# doors breaking



## jtrill (Apr 25, 2013)

I am looking for a liitle advice. I have built several cabinets with raised panel doors. I have gotten a couple of calls that the doors have come apart. I have never had any trouble building doors in the past. I made the panels 1/8 inch smaller and put in a rubber insert. My question is did I not allow enough for panel expansion?


----------



## AandCstyle (Mar 21, 2012)

We need more info:
1. What wood species?
2. Is it flat sawn or quartered?
3. What is the width of the panels?
4. What was the moisture content of the panels when you made the doors? At least what was the relative humidity when you made them?
5. Did they go from a dry climate (desert SW) to a humid climate (south Florida)?
6. Are the doors located next to the dishwasher by chance?
7. Any additional info you can provide?


----------



## bondogaposis (Dec 18, 2011)

Which has come apart, the rails from the styles or did the panel split?


----------



## jtrill (Apr 25, 2013)

the doors are red oak and flat sawn. I am not sure of the moisture but I bought the lumber from the same sawmill that I have in the past, but it was kiln dried. THe panels are different widths from six inches to eighteen inches or so. They are breaking where the stile and rail meet. The panels are fine. The only thing that I have done different was added an insert similar to space balls. Some doors were made in the winter and some in early spring so I am not sure if the humidity could be involved.

- **PROMPT A**:
List every distinct username that heads a post in the forum thread.
These records are unrelated to the forum thread.

(Source records)

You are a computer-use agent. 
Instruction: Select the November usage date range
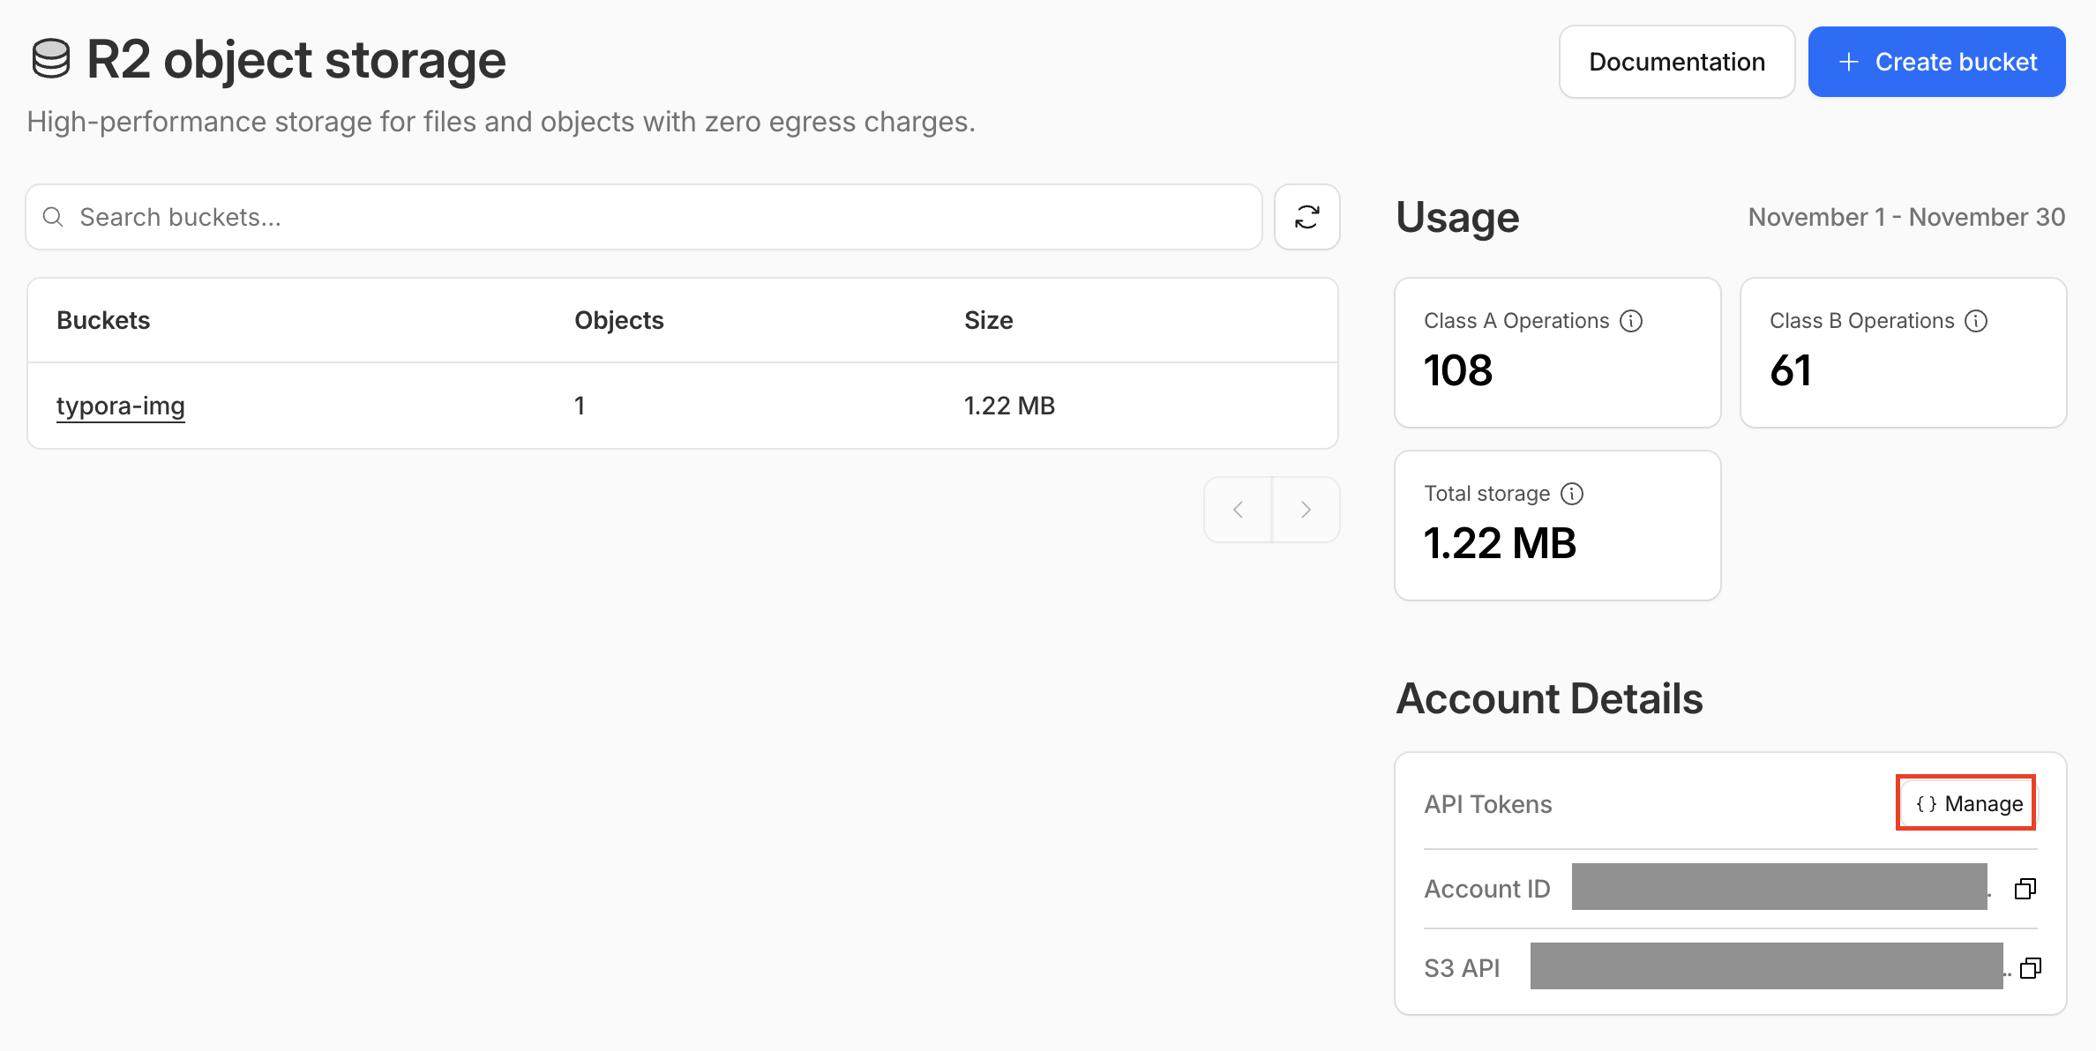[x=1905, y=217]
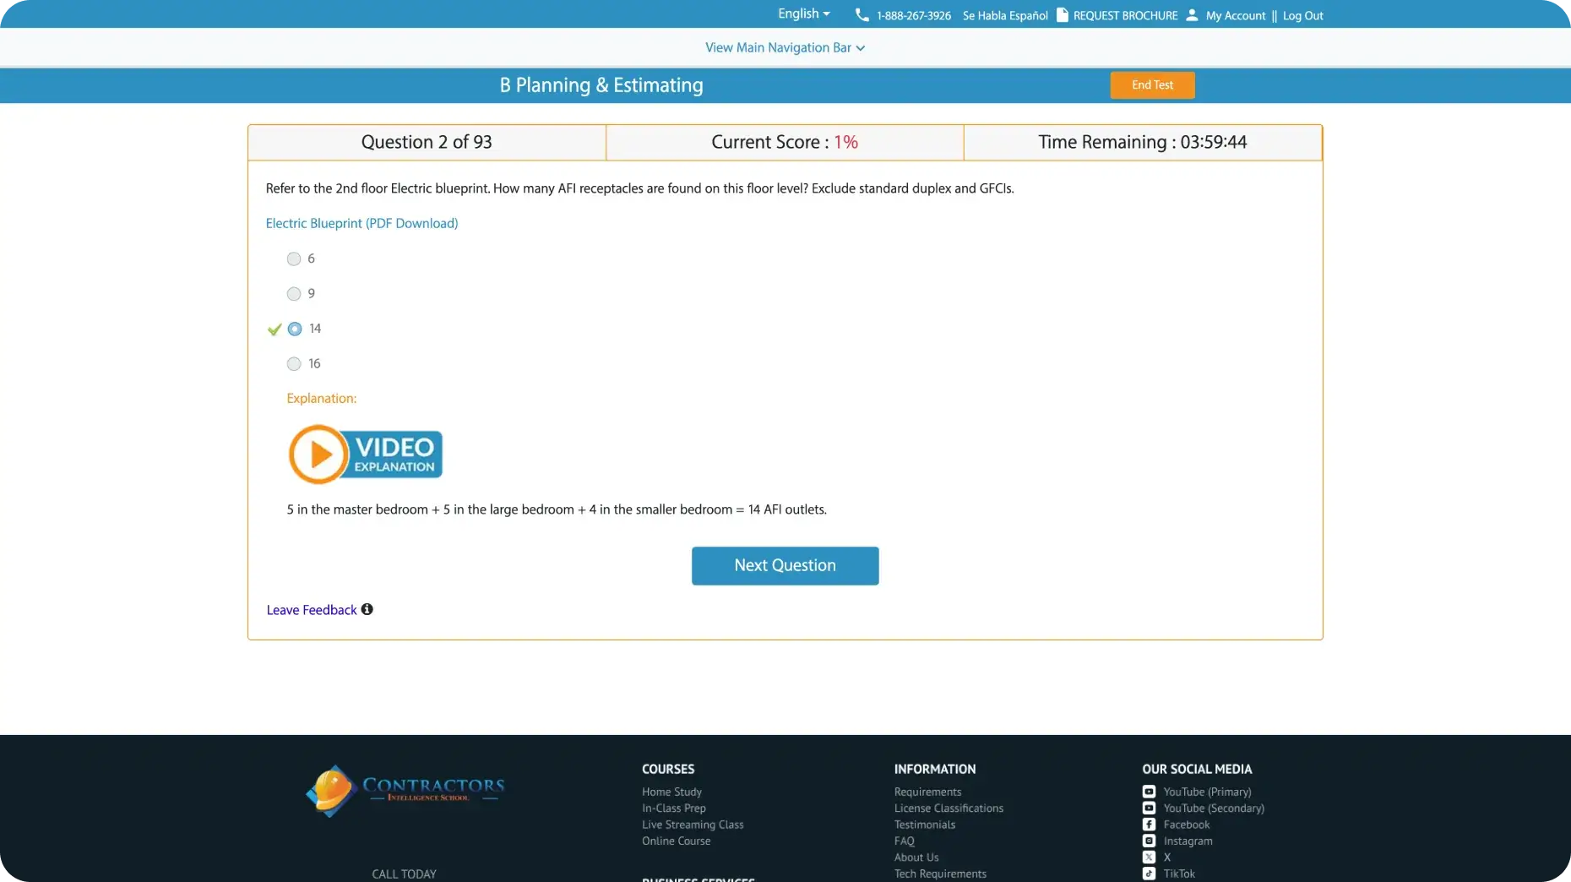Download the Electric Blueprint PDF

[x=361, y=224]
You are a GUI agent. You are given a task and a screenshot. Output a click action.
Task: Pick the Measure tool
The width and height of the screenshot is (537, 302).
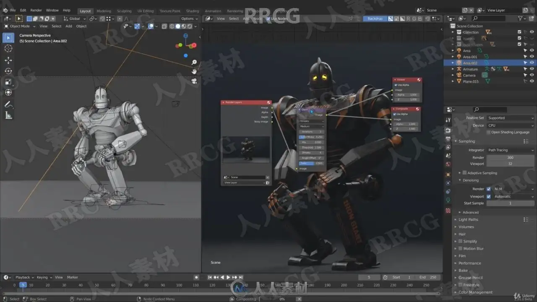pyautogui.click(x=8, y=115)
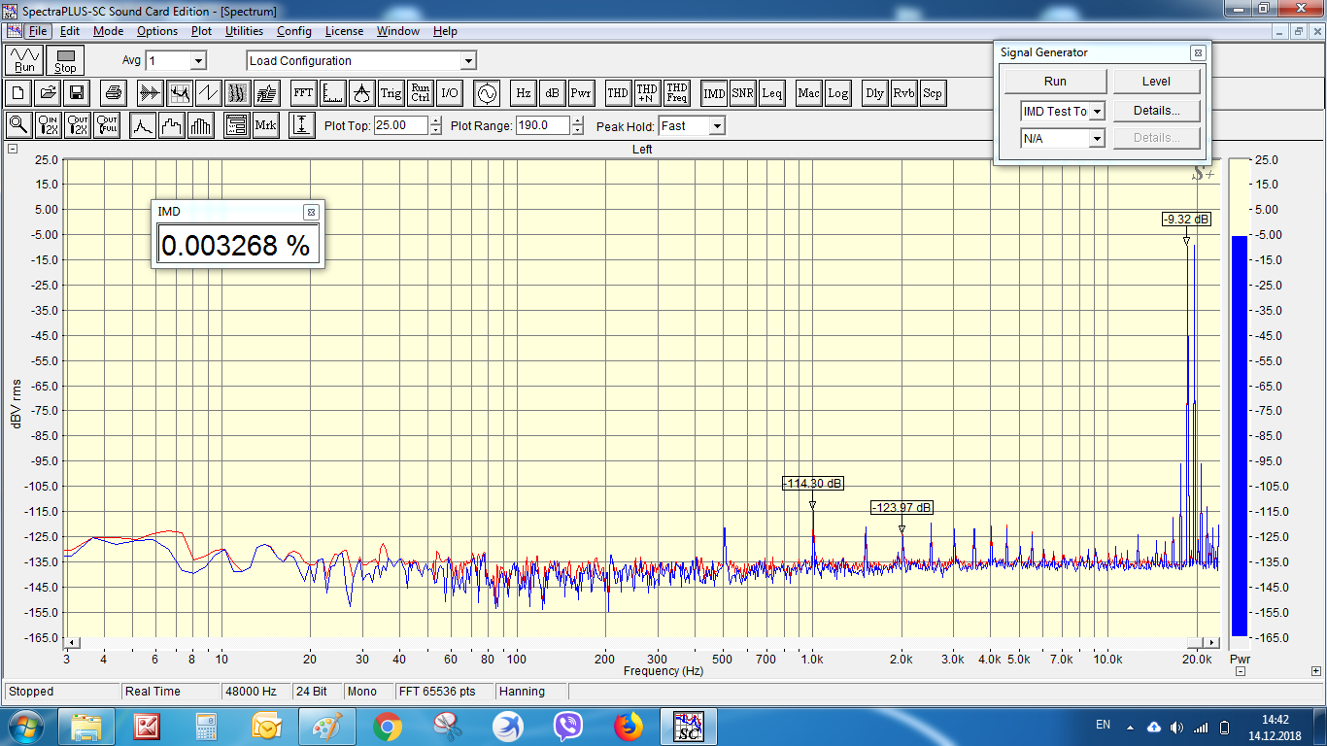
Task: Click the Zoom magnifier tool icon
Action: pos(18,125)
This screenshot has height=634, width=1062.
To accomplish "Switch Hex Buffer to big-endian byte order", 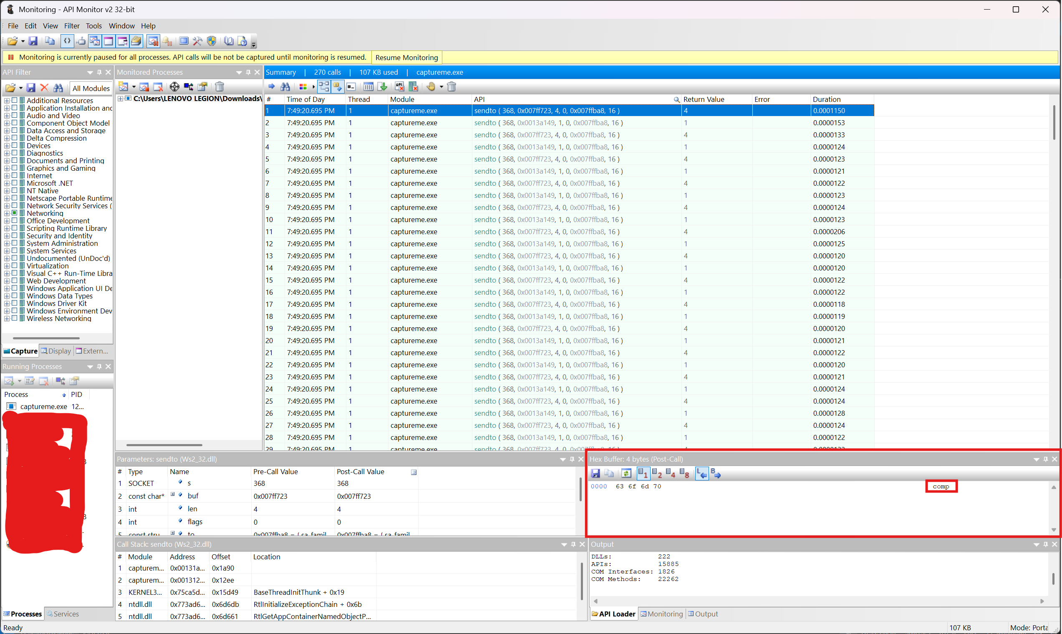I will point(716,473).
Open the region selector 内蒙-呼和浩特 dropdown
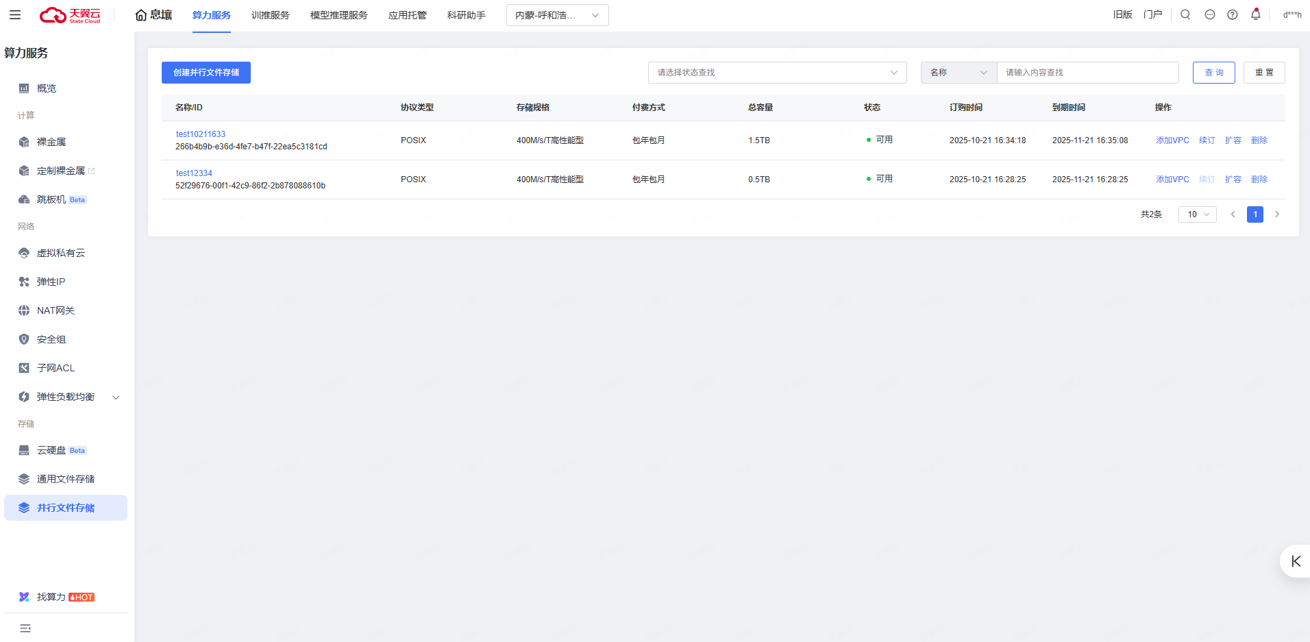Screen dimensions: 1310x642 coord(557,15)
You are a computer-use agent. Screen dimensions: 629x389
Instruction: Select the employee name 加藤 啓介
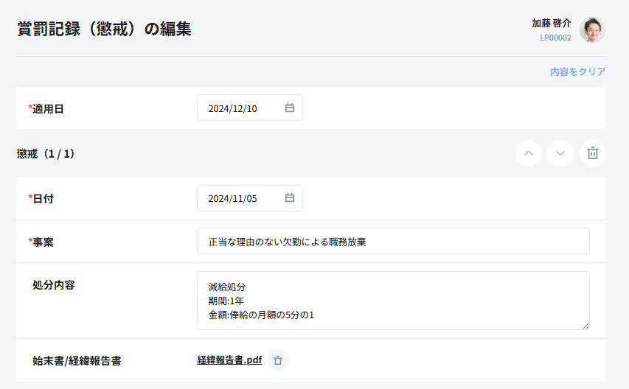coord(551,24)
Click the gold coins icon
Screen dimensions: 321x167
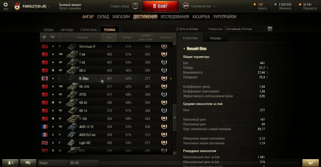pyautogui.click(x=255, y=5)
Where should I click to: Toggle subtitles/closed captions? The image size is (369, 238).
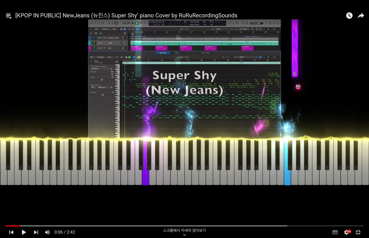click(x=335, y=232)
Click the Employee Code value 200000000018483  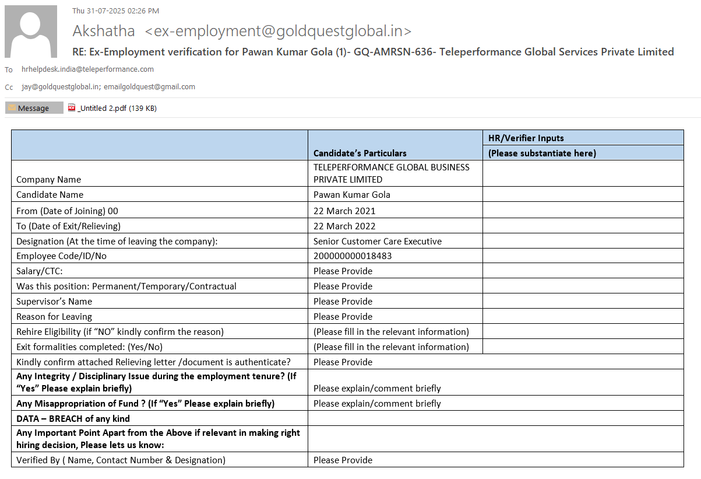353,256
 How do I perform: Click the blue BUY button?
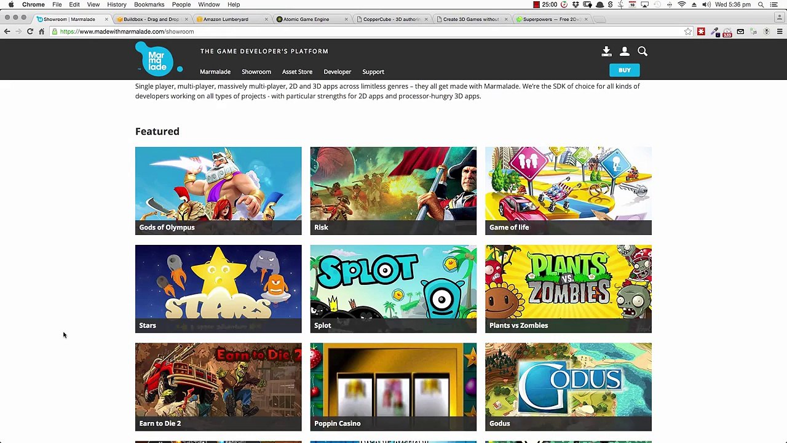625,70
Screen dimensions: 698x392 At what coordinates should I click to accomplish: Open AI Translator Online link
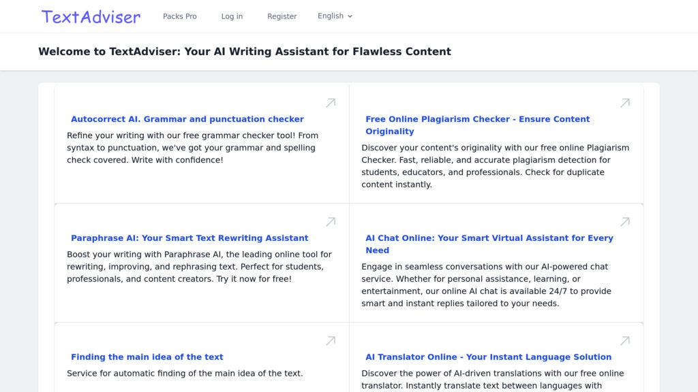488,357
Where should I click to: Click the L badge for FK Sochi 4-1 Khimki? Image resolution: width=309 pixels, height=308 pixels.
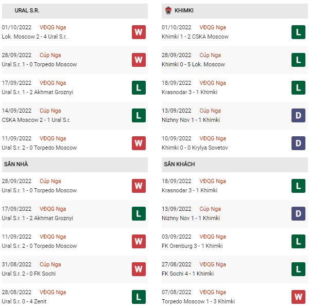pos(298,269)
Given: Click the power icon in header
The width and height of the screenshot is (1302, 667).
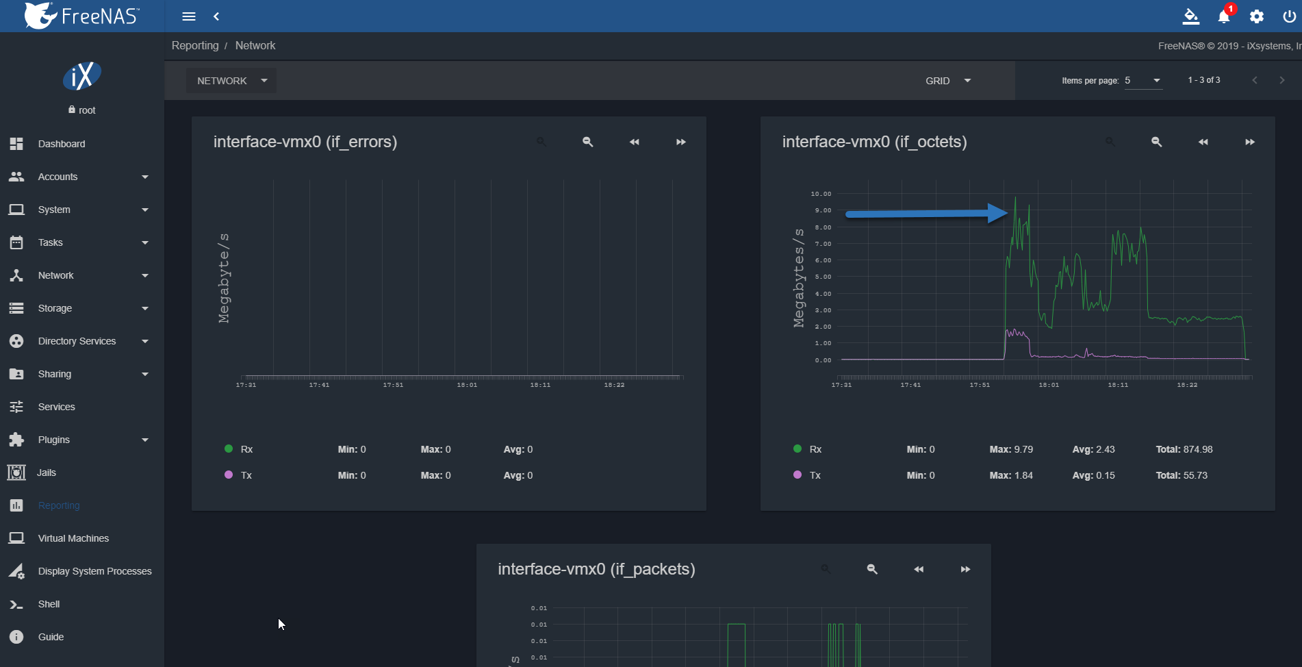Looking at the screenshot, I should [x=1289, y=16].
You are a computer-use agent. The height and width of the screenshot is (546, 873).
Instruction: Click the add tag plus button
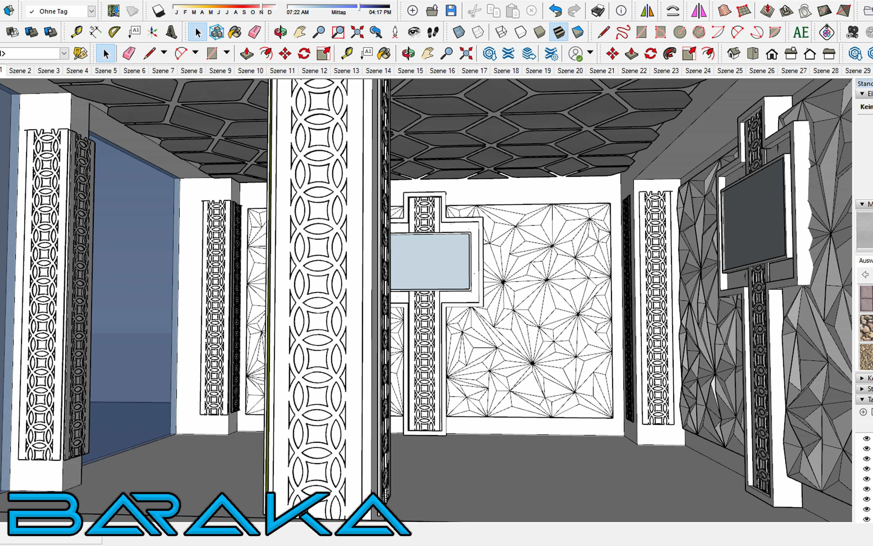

- **PROMPT B**:
Lay out the stretch of the records from the line containing "Where should I click to: Click" through the end of the records as a Markdown table with the columns Row and Record line. Skip blank lines and leave the pictures out.

- **WORKED SOLUTION A**:
- jtrill
- AandCstyle
- bondogaposis

- **WORKED SOLUTION B**:
| Row | Record line |
|---|---|
| 1 | Where should I click to: Click the L badge for FK Sochi 4-1 Khimki? Image resolution: width=309 pixels, height=308 pixels. |
| 2 | pos(298,269) |
| 3 | Given: Click the power icon in header |
| 4 | The width and height of the screenshot is (1302, 667). |
| 5 | Looking at the screenshot, I should [x=1289, y=16]. |
| 6 | You are a computer-use agent. The height and width of the screenshot is (546, 873). |
| 7 | Instruction: Click the add tag plus button |